Filter the records for "agent" and keep each line that has it.

*** Opening DATA ***

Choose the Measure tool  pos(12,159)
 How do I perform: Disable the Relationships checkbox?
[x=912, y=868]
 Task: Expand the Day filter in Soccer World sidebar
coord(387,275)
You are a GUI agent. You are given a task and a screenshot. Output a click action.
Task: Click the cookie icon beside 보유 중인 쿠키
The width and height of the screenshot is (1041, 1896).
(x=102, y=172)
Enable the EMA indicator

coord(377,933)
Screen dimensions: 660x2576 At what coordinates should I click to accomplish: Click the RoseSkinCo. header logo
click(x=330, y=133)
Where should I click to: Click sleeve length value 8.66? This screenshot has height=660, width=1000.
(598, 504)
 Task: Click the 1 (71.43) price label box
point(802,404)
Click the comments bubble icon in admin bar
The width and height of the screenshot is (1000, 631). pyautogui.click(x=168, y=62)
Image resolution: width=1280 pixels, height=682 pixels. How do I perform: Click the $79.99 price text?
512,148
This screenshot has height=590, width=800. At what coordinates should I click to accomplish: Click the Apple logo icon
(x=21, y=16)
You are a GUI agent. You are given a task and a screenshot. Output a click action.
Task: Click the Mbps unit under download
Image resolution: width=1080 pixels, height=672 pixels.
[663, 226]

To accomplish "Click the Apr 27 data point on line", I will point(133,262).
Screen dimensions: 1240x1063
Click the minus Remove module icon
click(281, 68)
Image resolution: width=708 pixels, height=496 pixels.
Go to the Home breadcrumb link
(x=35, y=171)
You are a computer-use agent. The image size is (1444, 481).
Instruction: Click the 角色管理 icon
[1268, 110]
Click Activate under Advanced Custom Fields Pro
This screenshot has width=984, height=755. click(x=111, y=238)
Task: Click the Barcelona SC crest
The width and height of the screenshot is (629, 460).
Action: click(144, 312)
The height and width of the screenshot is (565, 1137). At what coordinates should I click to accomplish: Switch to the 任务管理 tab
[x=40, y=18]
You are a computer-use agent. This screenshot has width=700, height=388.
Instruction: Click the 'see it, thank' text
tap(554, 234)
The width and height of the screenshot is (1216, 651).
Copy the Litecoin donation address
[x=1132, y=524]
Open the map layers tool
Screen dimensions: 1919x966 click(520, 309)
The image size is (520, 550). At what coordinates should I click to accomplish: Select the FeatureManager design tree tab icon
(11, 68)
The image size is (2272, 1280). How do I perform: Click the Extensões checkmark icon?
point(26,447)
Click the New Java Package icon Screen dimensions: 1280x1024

*** Closing DATA ***

§ **REPLY TO THE EXERCISE**
You are a GUI agent. You are given a task and a screenshot. Output a click action.
You are a GUI agent. You are given a task and a screenshot. Output a click action.
You are a computer-use agent. The image size is (1444, 481).
You are a computer-use agent. This screenshot has width=700, height=388.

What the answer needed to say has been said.